● **Material to process**:
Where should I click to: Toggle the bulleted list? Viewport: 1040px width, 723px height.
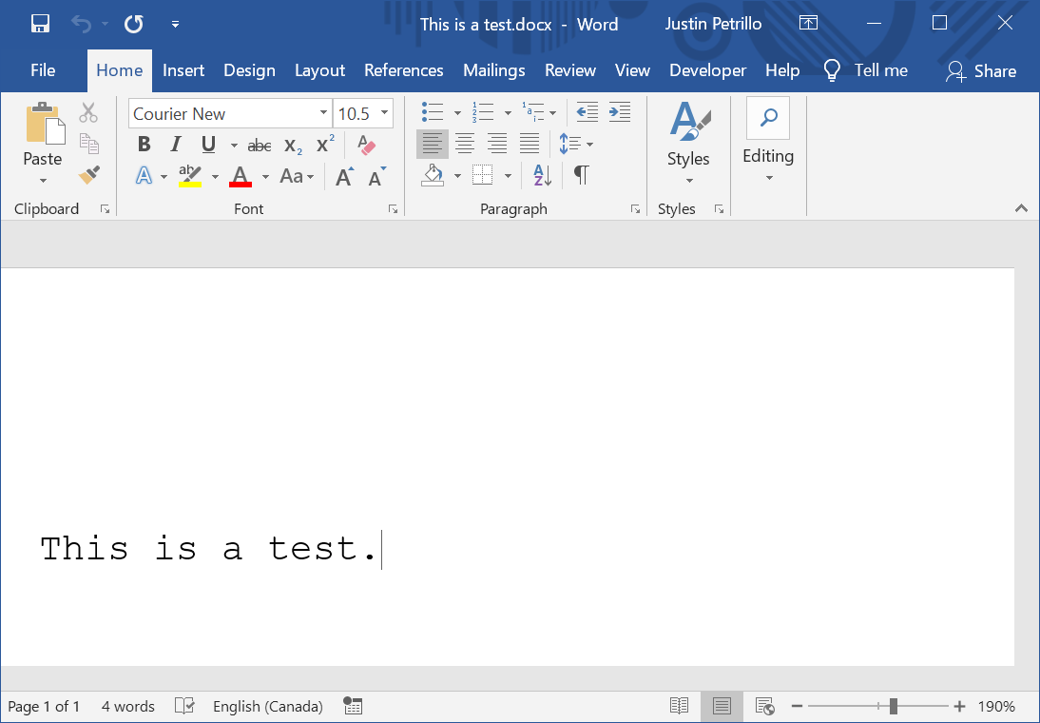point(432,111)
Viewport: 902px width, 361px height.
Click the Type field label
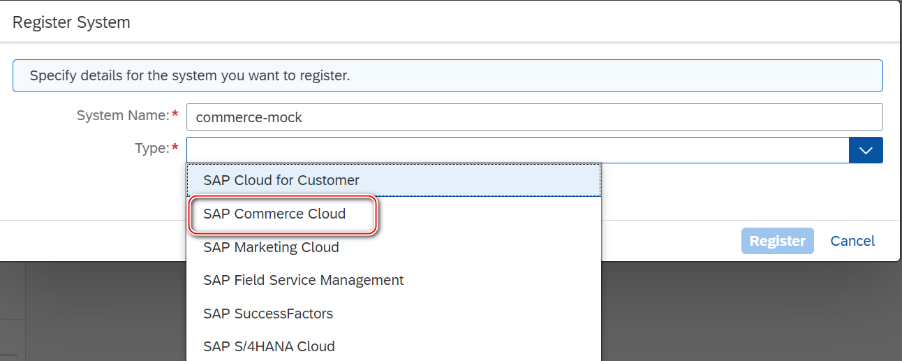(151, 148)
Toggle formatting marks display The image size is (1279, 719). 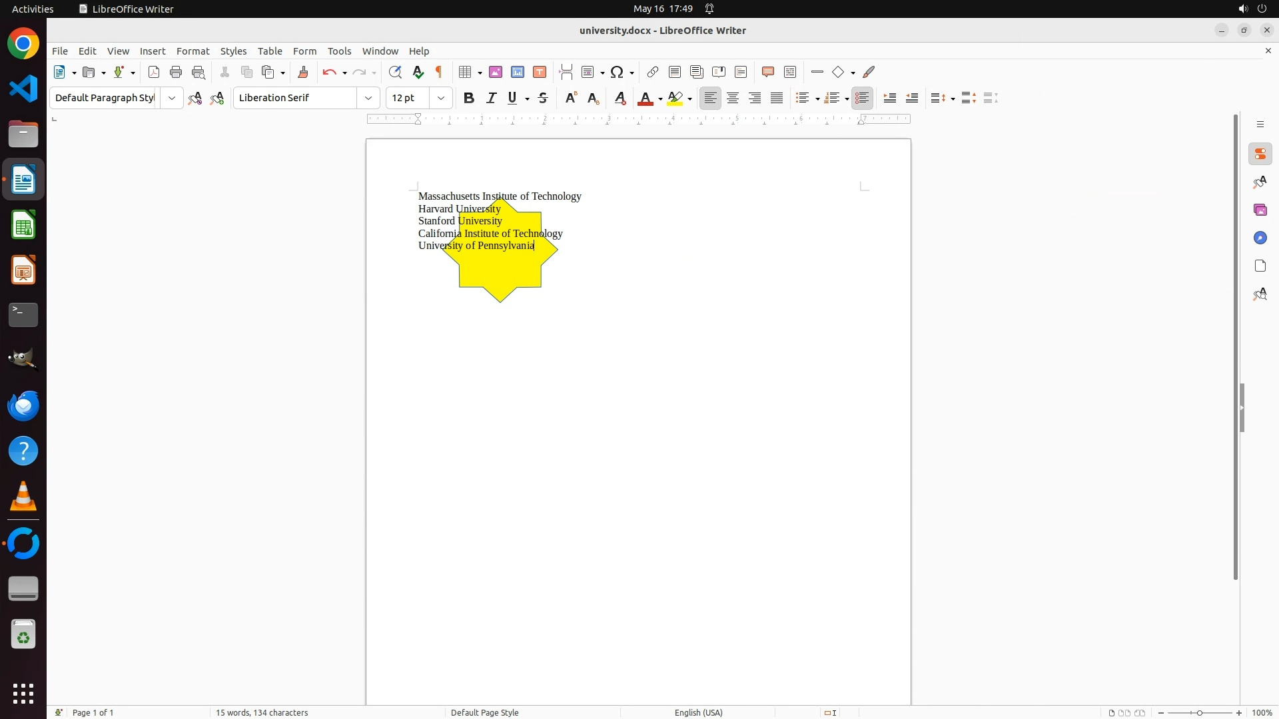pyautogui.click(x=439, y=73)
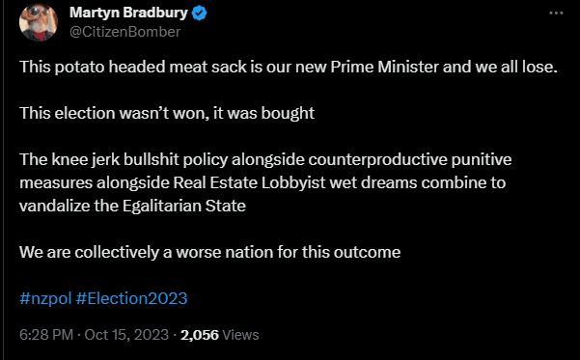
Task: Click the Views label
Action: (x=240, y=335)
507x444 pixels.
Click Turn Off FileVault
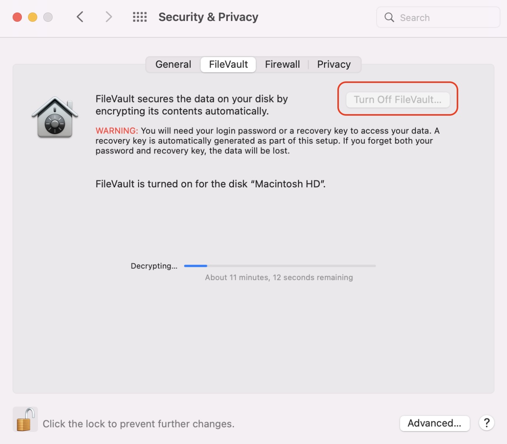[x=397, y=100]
---
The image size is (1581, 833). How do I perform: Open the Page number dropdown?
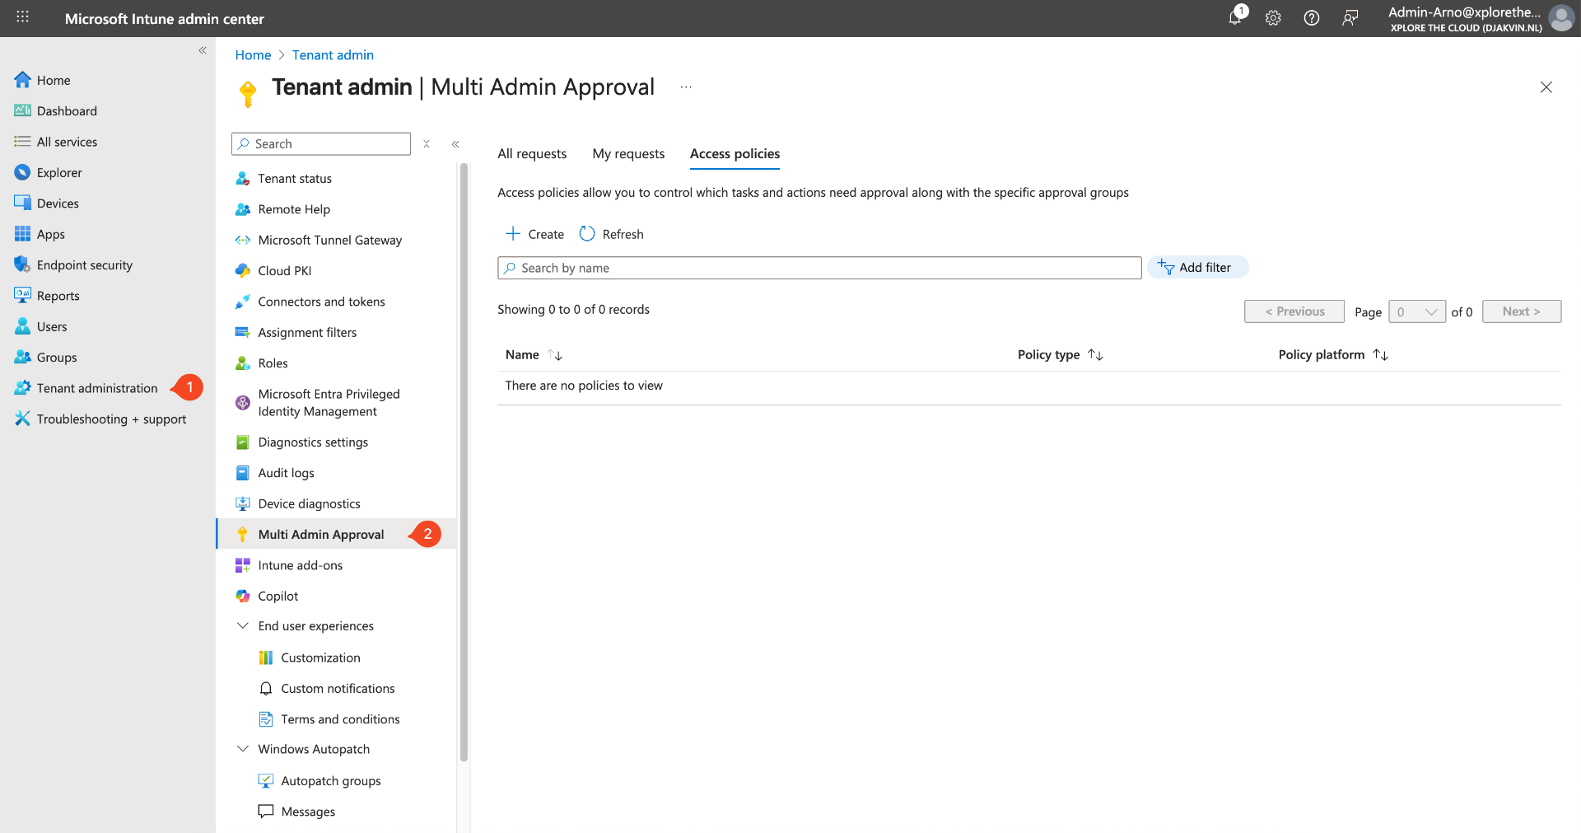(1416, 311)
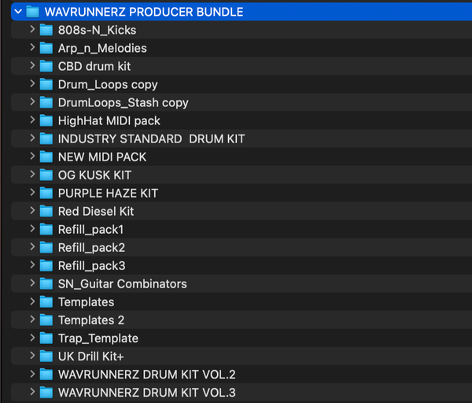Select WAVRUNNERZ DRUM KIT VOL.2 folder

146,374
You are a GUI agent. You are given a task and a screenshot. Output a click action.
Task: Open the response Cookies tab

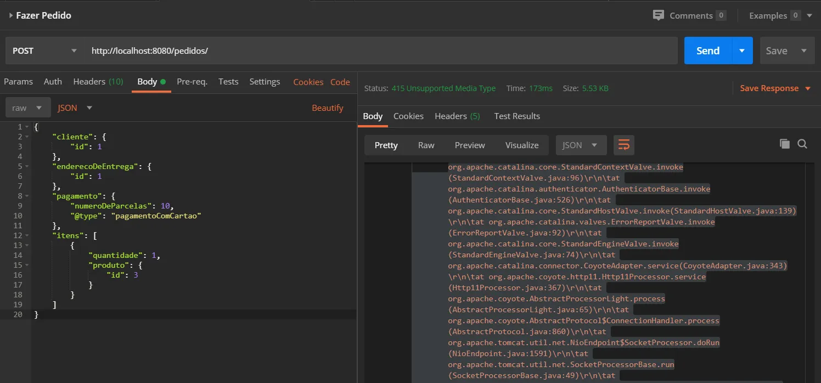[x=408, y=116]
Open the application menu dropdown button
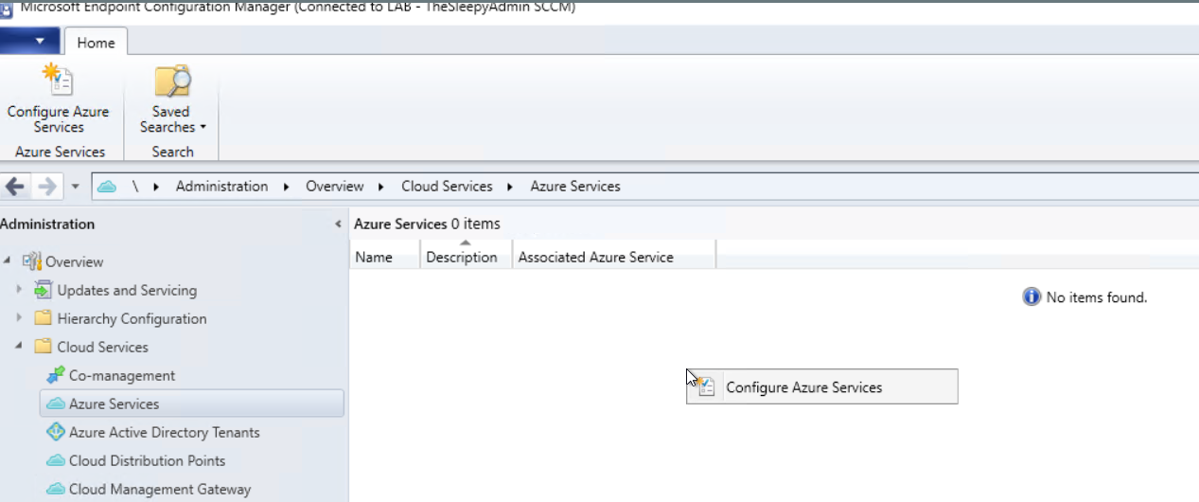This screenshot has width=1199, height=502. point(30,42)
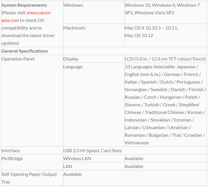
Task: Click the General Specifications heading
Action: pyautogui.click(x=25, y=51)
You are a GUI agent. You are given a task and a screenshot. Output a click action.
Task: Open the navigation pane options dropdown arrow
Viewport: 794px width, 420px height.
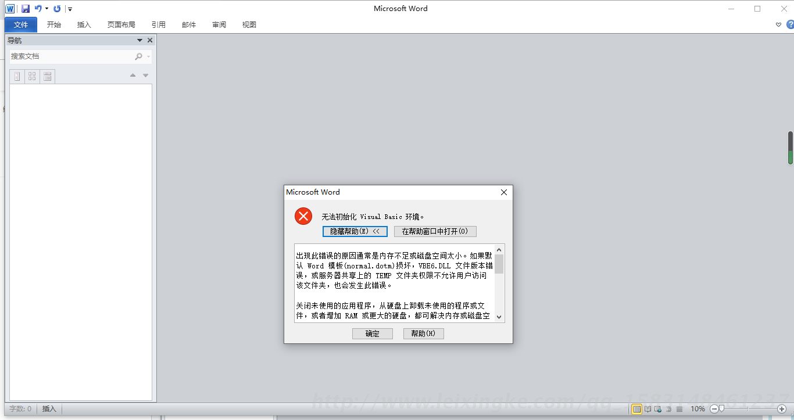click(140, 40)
---
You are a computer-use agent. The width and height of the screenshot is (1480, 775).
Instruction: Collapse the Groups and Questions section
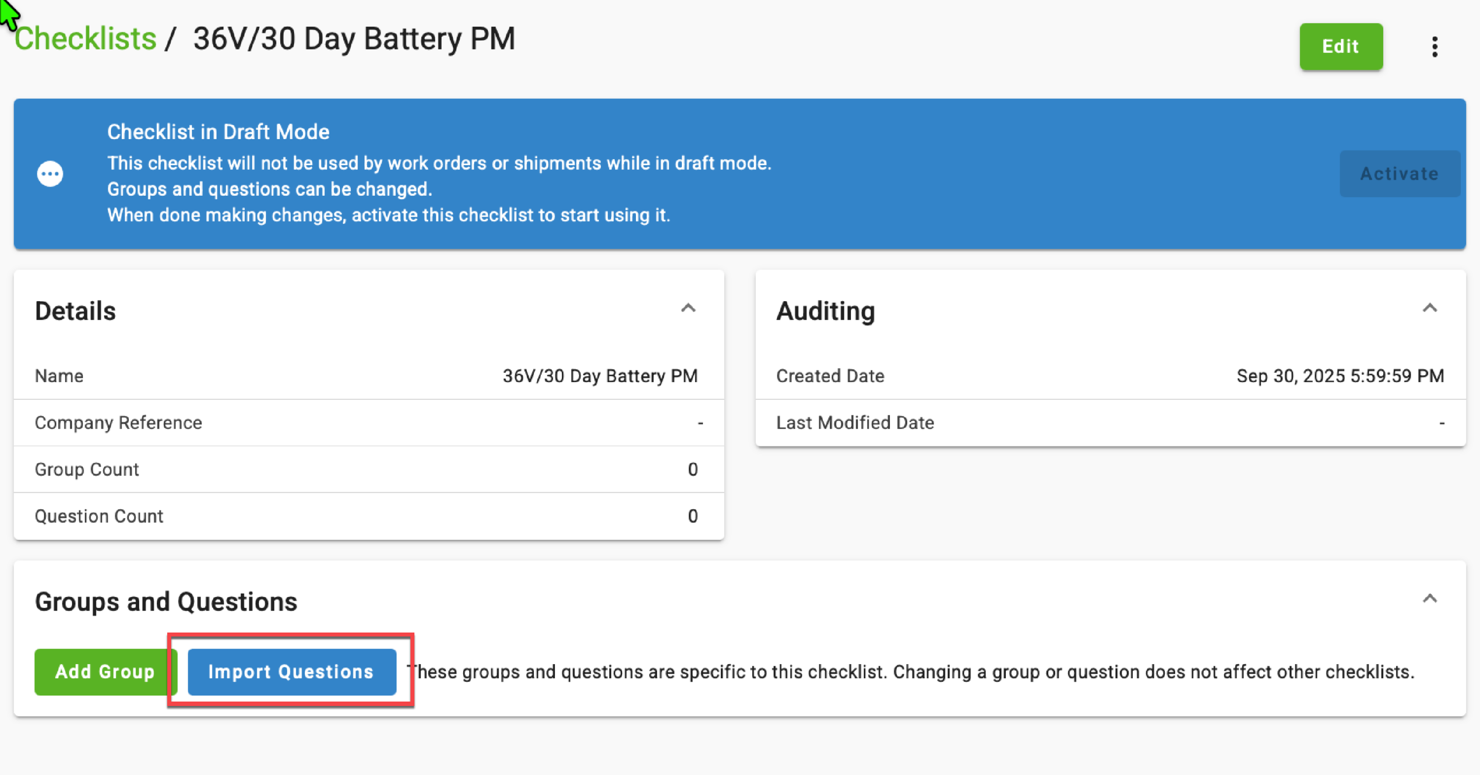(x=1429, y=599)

● **Task requirements**:
Return the listing word for word, starting with the line that has "You are a computer-use" and going on through the line that has "(x=1429, y=599)". Leave the pictures out.

● **Task answer**:
You are a computer-use agent. The width and height of the screenshot is (1480, 775).
Instruction: Collapse the Groups and Questions section
(x=1429, y=599)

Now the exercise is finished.